2. Der Gesetzgeber muss die Leistungen **transparent und nachvollziehbar** ermitteln (Verfahrensgrundrecht).
3. Pauschalierungen und Schaetzungen sind möglich, aber methodisch begruendungspflichtig.
4. Eine Unterschreitung des Existenzminimums ist mit der Wuerde nicht vereinbar.

## Weiterentwicklungen

| Entscheidung | Schlagwort | Bedeutung |
| --- | --- | --- |
| BVerfGE 132, 134 | Asylbewerberleistungen | Existenzminimum ist migrationspolitisch nicht relativierbar |
| BVerfGE 137, 34 | Sanktionen SGB II Teil I | Kuerzungen brauchen ein Mindestmass an Sicherung |
| BVerfGE 152, 68 | Hartz-IV-Sanktionen | 30-Prozent-Kuerzung verfassungsmaessig nur unter strikten Bedingungen, 60- und 100-Prozent-Kuerzungen verfassungswidrig |
| BVerfGE 153, 1 | Sozialrechtliche Bedarfssaetze | Verfahrensanforderungen weiter konkretisiert |

## Prüfraster

1. Ist das Existenzminimum (materiell + soziokulturell) betroffen?
2. Wird es unterschritten?
3. Gibt es methodische Maengel bei der Berechnung?
4. Sanktionen oder Ausschluesse: wie wirken sie auf die Bedarfsdeckung?
5. Verfahrensrechtliche Sicherungen: Bestimmtheit, Begruendungspflicht, Transparenz?

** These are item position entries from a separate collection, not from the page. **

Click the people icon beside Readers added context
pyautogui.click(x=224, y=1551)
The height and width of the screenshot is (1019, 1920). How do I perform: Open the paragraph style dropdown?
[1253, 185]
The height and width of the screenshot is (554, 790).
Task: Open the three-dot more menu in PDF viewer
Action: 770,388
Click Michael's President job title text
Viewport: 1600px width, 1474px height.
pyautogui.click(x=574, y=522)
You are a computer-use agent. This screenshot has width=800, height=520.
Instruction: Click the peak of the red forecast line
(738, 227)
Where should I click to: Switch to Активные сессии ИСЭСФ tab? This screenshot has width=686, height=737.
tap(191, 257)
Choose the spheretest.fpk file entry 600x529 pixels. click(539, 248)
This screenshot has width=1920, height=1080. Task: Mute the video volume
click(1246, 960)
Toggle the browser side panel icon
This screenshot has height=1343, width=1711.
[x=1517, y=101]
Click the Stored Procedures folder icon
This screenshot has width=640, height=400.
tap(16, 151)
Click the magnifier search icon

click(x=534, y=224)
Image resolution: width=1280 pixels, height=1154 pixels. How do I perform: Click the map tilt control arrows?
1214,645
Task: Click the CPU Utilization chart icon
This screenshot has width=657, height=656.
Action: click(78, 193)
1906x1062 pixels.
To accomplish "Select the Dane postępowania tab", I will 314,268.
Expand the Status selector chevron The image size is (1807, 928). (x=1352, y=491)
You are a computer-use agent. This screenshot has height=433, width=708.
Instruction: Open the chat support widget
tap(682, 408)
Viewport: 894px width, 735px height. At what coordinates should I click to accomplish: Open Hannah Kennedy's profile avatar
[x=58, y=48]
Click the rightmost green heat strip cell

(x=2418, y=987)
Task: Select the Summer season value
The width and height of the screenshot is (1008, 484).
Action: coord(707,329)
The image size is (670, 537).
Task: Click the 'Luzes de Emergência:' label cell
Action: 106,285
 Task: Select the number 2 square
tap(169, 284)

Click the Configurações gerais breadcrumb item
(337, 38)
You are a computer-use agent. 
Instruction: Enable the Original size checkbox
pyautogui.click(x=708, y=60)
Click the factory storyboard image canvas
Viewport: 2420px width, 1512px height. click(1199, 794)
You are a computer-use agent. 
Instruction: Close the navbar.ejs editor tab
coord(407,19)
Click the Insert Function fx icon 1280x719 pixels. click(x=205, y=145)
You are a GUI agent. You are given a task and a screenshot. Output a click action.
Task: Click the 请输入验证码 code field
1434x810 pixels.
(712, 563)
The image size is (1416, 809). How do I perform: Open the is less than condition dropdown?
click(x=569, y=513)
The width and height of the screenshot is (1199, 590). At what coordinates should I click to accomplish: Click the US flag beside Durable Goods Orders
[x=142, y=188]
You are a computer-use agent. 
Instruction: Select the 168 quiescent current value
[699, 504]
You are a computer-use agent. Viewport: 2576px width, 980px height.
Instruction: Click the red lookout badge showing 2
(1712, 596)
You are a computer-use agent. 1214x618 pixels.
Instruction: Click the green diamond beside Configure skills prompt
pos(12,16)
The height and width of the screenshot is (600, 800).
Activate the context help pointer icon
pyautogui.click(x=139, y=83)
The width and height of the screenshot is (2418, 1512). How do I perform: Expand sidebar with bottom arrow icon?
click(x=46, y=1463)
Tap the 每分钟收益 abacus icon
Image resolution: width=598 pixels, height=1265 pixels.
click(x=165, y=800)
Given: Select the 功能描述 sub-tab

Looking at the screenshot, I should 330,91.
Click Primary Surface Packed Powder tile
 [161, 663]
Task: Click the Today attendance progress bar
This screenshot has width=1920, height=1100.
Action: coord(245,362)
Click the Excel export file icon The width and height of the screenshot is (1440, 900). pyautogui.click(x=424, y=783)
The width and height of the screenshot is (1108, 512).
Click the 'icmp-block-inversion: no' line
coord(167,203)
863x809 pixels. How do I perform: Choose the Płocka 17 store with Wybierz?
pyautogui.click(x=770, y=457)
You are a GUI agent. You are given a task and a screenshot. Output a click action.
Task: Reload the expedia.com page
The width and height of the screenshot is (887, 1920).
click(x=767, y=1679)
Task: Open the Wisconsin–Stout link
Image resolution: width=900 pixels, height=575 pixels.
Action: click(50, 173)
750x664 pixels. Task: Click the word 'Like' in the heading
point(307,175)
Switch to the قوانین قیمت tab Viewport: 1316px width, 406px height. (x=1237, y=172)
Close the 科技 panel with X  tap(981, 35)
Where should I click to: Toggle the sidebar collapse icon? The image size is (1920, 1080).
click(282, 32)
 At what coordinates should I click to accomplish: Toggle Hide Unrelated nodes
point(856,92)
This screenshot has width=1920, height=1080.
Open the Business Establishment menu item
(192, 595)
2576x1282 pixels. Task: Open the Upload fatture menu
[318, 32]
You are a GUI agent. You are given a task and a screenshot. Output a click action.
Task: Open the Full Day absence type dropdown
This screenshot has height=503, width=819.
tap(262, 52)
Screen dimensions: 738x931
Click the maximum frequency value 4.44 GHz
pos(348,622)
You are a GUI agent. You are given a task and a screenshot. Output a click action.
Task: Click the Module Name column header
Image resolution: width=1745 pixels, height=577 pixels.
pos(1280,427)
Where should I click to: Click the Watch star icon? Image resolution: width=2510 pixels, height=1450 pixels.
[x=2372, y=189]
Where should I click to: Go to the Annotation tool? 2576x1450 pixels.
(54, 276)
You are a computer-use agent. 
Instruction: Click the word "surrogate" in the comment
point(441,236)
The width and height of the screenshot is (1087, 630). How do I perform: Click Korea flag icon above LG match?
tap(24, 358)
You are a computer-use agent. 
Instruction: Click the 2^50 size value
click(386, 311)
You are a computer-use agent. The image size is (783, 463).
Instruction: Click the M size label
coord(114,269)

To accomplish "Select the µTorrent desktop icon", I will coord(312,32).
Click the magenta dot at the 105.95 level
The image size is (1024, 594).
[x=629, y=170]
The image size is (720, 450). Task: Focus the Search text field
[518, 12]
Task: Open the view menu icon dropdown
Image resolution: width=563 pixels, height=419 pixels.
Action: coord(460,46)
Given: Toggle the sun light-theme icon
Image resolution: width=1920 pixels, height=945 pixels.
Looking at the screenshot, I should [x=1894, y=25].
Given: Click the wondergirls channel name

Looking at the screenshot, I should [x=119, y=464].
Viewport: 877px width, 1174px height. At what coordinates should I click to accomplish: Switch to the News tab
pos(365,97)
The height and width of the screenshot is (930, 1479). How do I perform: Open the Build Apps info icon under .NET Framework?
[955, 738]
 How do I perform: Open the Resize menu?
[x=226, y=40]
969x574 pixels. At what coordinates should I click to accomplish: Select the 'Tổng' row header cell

## Verhältnis zu Verhältnismäßigkeit

Die Prüfung Stufe 1 bis 4 entfaellt nicht völlig, aber Stufe 4 wird durch das Existenzminimum **absolut begrenzt**: wo das Existenzminimum unterschritten wuerde, scheitert die Maßnahme bereits hier.

## Quellen mit Schlagwort

- BVerfGE 125, 175 (Hartz-IV-Urteil, Existenzminimum)
- BVerfGE 132, 134 (Asylbewerberleistungsgesetz, Existenzminimum)
- BVerfGE 137, 34 (SGB II-Sanktionen Teil I)
- BVerfGE 152, 68 (Hartz-IV-Sanktionen Teil II)
- BVerfGE 153, 1 (Sozialrechtliche Bedarfssaetze)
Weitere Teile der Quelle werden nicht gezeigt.